Differences in behavior among people with Autism Spectrum Disorder (ASD) are closely related to differences in neuroanatomy – the shape of a brain – a team of Boston College neuroscientists report today in the journal Science. This discovery could help to understand the causes of ASD, and to develop personalized interventions.
The team used artificial intelligence (AI) to study magnetic resonance imaging data from over 1,000 individuals with ASD and compared those images to AI-generated simulations of what the brains would look like if they did not have ASD.
We found that different people with ASD can have different brain areas affected, and thanks to the AI-simulated brains, we were able to identify which specific brain regions vary among ASD individuals. In addition, separating ASD-related variation in brain anatomy from unrelated variation revealed hidden relationships between individual differences in brain anatomy and symptoms.”
Aidas Aglinskas, Boston College post-doctoral researcher and co-author of the report
Autism differs – both in symptoms and neuroanatomy – from one individual to another. Prior research has hypothesized that there might not be a single set of neuroanatomical correlates common to all individuals with ASD.

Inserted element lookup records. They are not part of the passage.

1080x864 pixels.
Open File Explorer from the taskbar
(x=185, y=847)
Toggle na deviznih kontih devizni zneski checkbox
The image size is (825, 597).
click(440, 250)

Confirming those suggestions has been difficult because identifying ASD-specific neural alterations is a challenging task, Aglinskas said. Brains are different due to many factors, including genetic variation not due to ASD, which is hard to control for in a research study.
The team pushed past that barrier by employing AI to identify patterns of neural variability that are ASD-specific, which then allowed the team to identify neural pathways specifically affected in ASD, said Aglinskas, who conducted the research with Boston College Assistant Professors of Neuroscience Joshua Hartshorne and Stefano Anzellotti.
“ASD-related differences in brain anatomy can ‘hide’ among differences that are not related to ASD,” Aglinskas said. “As a consequence, it has been difficult to identify differences in brain anatomy that are related to differences in symptoms. We used AI to tease apart ASD-related differences from unrelated differences.”
The team set out to determine whether ASD-specific features of brain anatomy vary across individuals in a way that relates to their symptoms. Previous studies investigating individual differences in brain anatomy within ASD did not separate ASD-specific features from other, unrelated individual differences in neuroanatomy making it difficult to study relationships between neuroanatomy and symptoms, Aglinskas said.
With MRI data from 1103 study participants, the team used an analytical method loosely similar to “deep fakes” – hard-to-detect simulated photographs, videos, and other images created by using visual data patterns involving the study participants, according to the report.
The team instead used computer-detected patterns to create a simulation of what each ASD individual’s brain would look like if they did not have ASD. This was enabled by a novel AI technique, which separates individual differences in brain anatomy into ASD-specific and ASD-unrelated features, the team reported.
“We were surprised to find that, despite observing a large amount of variation in brain anatomy between ASD individuals along multiple dimensions, individuals did not group into distinct, categorical subtypes as previously thought,” said Aglinskas. “At the level of brain anatomy, individual differences within ASD might be better captured by continuous dimensions than by categorical subtypes, but importantly this does not rule out the possibility that categorical subtypes might be found with other kinds of brain measurements, like functional imaging.”
Moving forward, the researchers point to a need to understand in more detail how these neuroanatomical differences affect behavior.
Anzellotti said the team plans to use the AI tools to look beyond just the brain structure for ways to better understand ASD diagnoses and the behavior of individuals with ASD.
“Two brains can be shaped very similarly but still work differently,” Anzellotti said. “There are a number of other aspects of the brain we will need to look at to get a full picture. Right now, we are focused on functional connectivity – a measure of how the brain is ‘wired’. A big question is whether that will show us something new about individual differences within ASD. The goal of this type of work is to be able to use brain imaging data to aid in developing personalized healthcare approaches for those with ASD.”
Aglinskas, A., et al. (2022) Contrastive machine learning reveals the structure of neuroanatomical variation within Autism. Science. doi.org/10.1126/science.abm2461.